Exercise details
Convert the data below into a numbered list with one line per item, leaving out any blank lines.

Provided entries
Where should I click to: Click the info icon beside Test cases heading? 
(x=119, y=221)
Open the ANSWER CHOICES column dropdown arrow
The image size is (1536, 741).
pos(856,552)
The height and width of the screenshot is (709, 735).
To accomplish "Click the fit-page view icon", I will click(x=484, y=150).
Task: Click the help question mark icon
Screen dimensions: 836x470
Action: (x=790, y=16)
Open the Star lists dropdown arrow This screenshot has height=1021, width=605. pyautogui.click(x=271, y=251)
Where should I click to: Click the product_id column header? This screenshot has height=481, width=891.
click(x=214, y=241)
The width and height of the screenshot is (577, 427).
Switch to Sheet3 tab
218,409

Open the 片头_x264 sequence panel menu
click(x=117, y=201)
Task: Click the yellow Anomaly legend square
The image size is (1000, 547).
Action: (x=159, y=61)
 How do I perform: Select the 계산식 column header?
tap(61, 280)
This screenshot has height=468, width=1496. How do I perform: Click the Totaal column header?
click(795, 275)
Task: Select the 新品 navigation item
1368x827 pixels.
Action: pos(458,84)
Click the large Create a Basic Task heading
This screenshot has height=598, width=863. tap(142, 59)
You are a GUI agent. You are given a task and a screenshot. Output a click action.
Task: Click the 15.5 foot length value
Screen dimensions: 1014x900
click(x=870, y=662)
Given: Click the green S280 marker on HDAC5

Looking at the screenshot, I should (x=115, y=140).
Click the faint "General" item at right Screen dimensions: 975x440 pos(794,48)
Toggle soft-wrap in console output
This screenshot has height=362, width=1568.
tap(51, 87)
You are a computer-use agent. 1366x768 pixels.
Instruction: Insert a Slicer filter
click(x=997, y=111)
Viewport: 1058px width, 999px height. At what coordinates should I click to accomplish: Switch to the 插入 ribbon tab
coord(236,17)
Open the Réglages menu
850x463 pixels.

Right answer
1. Where should I click to: Click the info icon beside Test cases heading? 
2. (x=119, y=221)
3. Open the ANSWER CHOICES column dropdown arrow
4. The image size is (1536, 741).
5. pos(856,552)
6. The height and width of the screenshot is (709, 735).
7. To accomplish "Click the fit-page view icon", I will click(x=484, y=150).
8. Task: Click the help question mark icon
9. Screen dimensions: 836x470
10. Action: (x=790, y=16)
11. Open the Star lists dropdown arrow This screenshot has height=1021, width=605. pyautogui.click(x=271, y=251)
12. Where should I click to: Click the product_id column header? This screenshot has height=481, width=891.
13. click(x=214, y=241)
14. The width and height of the screenshot is (577, 427).
15. Switch to Sheet3 tab
16. 218,409
17. Open the 片头_x264 sequence panel menu
18. click(x=117, y=201)
19. Task: Click the yellow Anomaly legend square
20. The image size is (1000, 547).
21. Action: (x=159, y=61)
22.  How do I perform: Select the 계산식 column header?
23. tap(61, 280)
24. This screenshot has height=468, width=1496. How do I perform: Click the Totaal column header?
25. click(795, 275)
26. Task: Select the 新品 navigation item
27. 1368x827 pixels.
28. Action: pos(458,84)
29. Click the large Create a Basic Task heading
30. This screenshot has height=598, width=863. tap(142, 59)
31. You are a GUI agent. You are given a task and a screenshot. Output a click action.
32. Task: Click the 15.5 foot length value
33. Screen dimensions: 1014x900
34. click(x=870, y=662)
35. Given: Click the green S280 marker on HDAC5
36. Looking at the screenshot, I should (x=115, y=140).
37. Click the faint "General" item at right Screen dimensions: 975x440 pos(794,48)
38. Toggle soft-wrap in console output
39. This screenshot has height=362, width=1568.
40. tap(51, 87)
41. You are a computer-use agent. 1366x768 pixels.
42. Instruction: Insert a Slicer filter
43. click(x=997, y=111)
44. Viewport: 1058px width, 999px height. At what coordinates should I click to accomplish: Switch to the 插入 ribbon tab
45. coord(236,17)
46. Open the Réglages menu
47. 850x463 pixels.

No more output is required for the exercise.